Within the context of the books, the houses aren’t just divided by personality—if so, a place like Slytherin would make no sense. A club full of Machiavellians would just be constantly plotting to stab each other in the back, but Slytherin’s members include pliable bullies like Draco Malfoy’s lackeys Crabbe and Goyle, who seem to have no ambition and carry out whatever awful tasks they’re ordered to. As Rowling built up the expansive universe of her books, she revealed that Slytherin’s founder Salazar was a bigoted old wizard who wanted to only admit “pure-blood” families to his school, and resigned in fury when he was overruled. The series is very conscious of the rigid British class system, and Slytherin is populated with the snobbiest rich kids, disinterested in mixing with anyone outside of their tight circles.

Hufflepuff, on the other hand, apparently accepted all kinds of students from the start, placing less emphasis on specific attributes or social backgrounds. One imagines a large portion of “scholarship kids” (represented best within the books as Muggle-born witches and wizards) going to Hufflepuff to find their place in the world free of prejudice, an egalitarian vision that even the brashly heroic Gryffindor seems to lack. The books’ most prominent Hufflepuff is Cedric Diggory, a paragon of modesty who’s named as the school’s representative champion in the fourth book, Harry Potter and the Goblet of Fire, where he competes with Harry and others in a wizarding tournament. He (spoilers) eventually loses his life because he offers to share the championship with Harry, modest as ever, and thus inadvertently gets drawn into a plot to resurrect the evil Voldemort. (Other notable Hufflepuffs include Nymphadora Tonks, Newt Scamander, and the Herbology professor Pomona Sprout.)

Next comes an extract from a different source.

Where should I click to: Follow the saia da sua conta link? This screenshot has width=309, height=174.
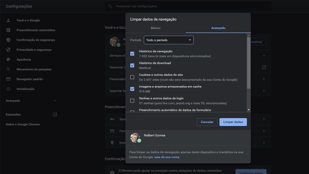click(x=167, y=157)
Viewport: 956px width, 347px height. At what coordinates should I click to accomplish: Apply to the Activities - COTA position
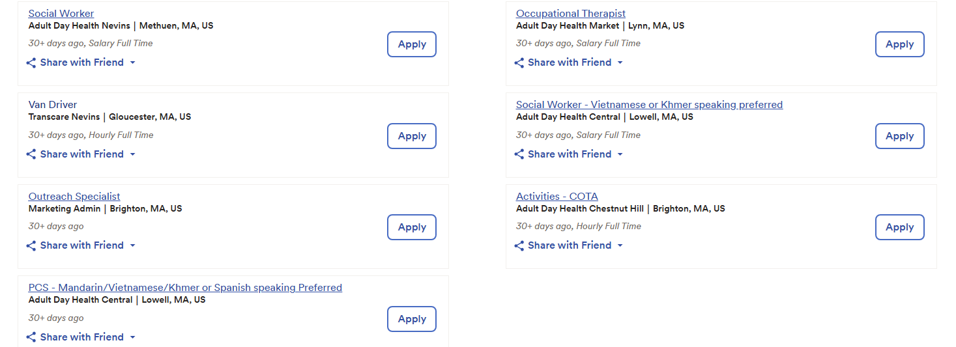[899, 227]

The Hogwarts headmaster Albus Dumbledore’s eulogy for Diggory is one of Rowling’s better pieces of writing in the entire series. “Cedric Diggory was, as you all know, exceptionally hard working, infinitely fair-minded, and most importantly a fierce, fierce friend,” he says, lionizing every quality Hufflepuff House members could brag about, but of course, never would. In the series’s climactic battle with Voldemort, Hufflepuff is the house with the most students (outside of Harry’s own) taking part, though Rowling takes pains to note that they did so not for personal glory, but for the greater good.